▶ **EXERCISE GOAL**
Copy exactly, please, each line of the data below until the line that contains "Colecciones (51, 24)" has been copied, beginning at the top.

Top of THE DATA

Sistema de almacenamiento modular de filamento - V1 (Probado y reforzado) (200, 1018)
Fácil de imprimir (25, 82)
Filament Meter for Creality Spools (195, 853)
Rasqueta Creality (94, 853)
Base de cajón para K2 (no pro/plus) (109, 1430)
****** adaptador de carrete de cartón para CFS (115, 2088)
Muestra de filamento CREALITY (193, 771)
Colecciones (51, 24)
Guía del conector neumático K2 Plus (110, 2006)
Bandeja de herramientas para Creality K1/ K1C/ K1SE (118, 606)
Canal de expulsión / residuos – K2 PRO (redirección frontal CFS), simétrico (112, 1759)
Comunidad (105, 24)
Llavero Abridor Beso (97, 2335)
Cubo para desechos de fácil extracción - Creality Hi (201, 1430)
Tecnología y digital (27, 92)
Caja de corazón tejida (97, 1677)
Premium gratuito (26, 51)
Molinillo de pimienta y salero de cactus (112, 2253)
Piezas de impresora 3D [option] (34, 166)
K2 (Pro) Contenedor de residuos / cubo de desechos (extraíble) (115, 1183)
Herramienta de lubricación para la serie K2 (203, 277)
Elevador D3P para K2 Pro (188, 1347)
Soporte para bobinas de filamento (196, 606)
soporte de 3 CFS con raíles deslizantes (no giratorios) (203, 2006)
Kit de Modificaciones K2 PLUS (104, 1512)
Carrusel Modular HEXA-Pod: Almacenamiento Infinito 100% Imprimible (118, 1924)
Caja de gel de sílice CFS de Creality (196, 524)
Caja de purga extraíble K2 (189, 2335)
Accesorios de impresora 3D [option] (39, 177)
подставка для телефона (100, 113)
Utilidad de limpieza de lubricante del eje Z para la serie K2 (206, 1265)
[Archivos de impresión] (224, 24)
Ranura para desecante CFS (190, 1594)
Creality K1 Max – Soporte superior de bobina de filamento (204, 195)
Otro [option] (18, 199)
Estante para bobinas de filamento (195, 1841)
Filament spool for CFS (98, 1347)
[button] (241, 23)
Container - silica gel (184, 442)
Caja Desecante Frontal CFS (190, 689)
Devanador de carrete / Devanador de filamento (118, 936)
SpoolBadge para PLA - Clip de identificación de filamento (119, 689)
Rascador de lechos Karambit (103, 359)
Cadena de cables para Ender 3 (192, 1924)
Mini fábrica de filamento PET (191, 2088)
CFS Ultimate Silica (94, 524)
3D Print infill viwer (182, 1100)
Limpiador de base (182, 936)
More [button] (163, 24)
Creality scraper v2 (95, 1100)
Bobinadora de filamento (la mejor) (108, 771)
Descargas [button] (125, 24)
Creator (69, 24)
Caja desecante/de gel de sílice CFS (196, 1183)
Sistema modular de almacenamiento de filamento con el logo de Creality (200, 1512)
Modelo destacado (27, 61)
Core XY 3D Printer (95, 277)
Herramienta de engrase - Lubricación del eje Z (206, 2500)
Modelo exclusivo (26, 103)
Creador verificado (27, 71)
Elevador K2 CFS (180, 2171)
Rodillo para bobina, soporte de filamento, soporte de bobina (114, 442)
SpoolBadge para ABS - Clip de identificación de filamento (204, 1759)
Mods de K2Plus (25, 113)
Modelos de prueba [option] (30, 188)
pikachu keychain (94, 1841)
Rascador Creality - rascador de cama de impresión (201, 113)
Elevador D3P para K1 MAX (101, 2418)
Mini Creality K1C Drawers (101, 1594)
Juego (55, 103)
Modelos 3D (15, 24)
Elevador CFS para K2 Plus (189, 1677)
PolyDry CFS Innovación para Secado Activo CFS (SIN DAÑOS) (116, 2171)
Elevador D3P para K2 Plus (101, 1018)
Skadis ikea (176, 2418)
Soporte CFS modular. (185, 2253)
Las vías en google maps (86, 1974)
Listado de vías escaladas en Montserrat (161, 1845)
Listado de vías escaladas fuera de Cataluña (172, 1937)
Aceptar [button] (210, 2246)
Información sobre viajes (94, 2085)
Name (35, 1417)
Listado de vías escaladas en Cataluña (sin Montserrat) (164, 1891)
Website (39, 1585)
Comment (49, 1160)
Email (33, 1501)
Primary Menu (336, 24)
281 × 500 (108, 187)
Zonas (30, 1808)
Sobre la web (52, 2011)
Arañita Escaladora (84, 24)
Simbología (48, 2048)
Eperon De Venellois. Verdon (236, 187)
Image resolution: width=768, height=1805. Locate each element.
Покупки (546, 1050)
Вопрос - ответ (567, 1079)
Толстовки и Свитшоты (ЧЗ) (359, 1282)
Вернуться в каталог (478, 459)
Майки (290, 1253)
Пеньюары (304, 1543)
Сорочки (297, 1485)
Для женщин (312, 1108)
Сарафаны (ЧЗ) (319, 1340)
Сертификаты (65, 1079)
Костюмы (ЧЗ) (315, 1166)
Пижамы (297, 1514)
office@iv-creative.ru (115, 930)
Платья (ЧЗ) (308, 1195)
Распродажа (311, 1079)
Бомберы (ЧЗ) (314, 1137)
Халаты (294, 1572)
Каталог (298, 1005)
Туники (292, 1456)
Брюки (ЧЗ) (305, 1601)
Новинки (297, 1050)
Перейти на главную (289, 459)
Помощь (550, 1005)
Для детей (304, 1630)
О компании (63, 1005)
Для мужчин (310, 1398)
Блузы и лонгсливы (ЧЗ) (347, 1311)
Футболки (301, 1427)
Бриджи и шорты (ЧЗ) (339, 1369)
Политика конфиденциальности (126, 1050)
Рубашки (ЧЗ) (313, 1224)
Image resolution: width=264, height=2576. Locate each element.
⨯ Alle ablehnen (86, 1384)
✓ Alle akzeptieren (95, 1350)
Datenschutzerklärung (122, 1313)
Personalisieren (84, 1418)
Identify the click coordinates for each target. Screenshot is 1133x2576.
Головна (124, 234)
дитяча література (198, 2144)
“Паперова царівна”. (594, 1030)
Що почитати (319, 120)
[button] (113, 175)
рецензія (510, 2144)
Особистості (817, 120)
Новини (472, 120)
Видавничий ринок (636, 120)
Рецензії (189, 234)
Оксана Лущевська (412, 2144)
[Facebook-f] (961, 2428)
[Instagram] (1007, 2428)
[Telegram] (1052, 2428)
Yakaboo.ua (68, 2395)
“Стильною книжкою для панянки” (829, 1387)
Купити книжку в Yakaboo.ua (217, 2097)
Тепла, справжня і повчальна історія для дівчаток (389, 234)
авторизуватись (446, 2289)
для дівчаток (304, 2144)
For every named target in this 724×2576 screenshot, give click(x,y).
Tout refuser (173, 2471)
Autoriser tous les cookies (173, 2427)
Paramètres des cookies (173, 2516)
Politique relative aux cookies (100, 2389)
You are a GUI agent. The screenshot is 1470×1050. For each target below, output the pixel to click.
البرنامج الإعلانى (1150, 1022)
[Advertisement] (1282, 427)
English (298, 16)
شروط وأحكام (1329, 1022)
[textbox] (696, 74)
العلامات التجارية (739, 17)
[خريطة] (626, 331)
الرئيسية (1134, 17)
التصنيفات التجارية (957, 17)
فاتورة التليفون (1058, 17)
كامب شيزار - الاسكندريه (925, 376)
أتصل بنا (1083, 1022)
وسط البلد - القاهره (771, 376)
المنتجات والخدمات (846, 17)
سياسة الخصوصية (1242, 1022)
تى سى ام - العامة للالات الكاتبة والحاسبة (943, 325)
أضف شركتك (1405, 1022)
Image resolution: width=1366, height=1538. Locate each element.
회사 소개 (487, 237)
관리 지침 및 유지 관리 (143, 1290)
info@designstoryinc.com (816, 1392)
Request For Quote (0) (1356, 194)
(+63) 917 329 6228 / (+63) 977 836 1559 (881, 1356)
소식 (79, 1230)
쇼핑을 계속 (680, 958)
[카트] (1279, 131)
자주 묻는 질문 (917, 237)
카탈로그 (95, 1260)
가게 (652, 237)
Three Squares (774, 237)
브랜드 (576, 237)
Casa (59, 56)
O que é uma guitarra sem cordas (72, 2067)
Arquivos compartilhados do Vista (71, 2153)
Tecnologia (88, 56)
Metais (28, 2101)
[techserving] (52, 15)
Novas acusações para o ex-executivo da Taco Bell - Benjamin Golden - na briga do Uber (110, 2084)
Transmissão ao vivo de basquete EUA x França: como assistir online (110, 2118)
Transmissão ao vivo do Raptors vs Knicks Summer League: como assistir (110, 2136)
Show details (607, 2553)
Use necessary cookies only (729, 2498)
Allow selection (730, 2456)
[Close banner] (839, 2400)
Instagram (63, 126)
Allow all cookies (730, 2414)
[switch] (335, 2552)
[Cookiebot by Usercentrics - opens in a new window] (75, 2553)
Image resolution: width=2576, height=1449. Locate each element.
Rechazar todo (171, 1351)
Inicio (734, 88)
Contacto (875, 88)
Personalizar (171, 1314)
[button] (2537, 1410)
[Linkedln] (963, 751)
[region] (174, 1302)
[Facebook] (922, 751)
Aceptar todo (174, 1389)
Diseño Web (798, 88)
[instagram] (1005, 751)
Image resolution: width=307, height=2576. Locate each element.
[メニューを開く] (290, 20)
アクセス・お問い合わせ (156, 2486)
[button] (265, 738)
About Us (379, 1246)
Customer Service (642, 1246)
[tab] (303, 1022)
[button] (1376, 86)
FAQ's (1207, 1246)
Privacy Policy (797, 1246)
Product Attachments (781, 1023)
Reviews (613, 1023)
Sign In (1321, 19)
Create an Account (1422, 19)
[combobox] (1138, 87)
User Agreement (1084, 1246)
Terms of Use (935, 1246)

Bottom of THE DATA

▶ **ANSWER SECTION**
Sistema de almacenamiento modular de filamento - V1 (Probado y reforzado) (200, 1018)
Fácil de imprimir (25, 82)
Filament Meter for Creality Spools (195, 853)
Rasqueta Creality (94, 853)
Base de cajón para K2 (no pro/plus) (109, 1430)
****** adaptador de carrete de cartón para CFS (115, 2088)
Muestra de filamento CREALITY (193, 771)
Colecciones (51, 24)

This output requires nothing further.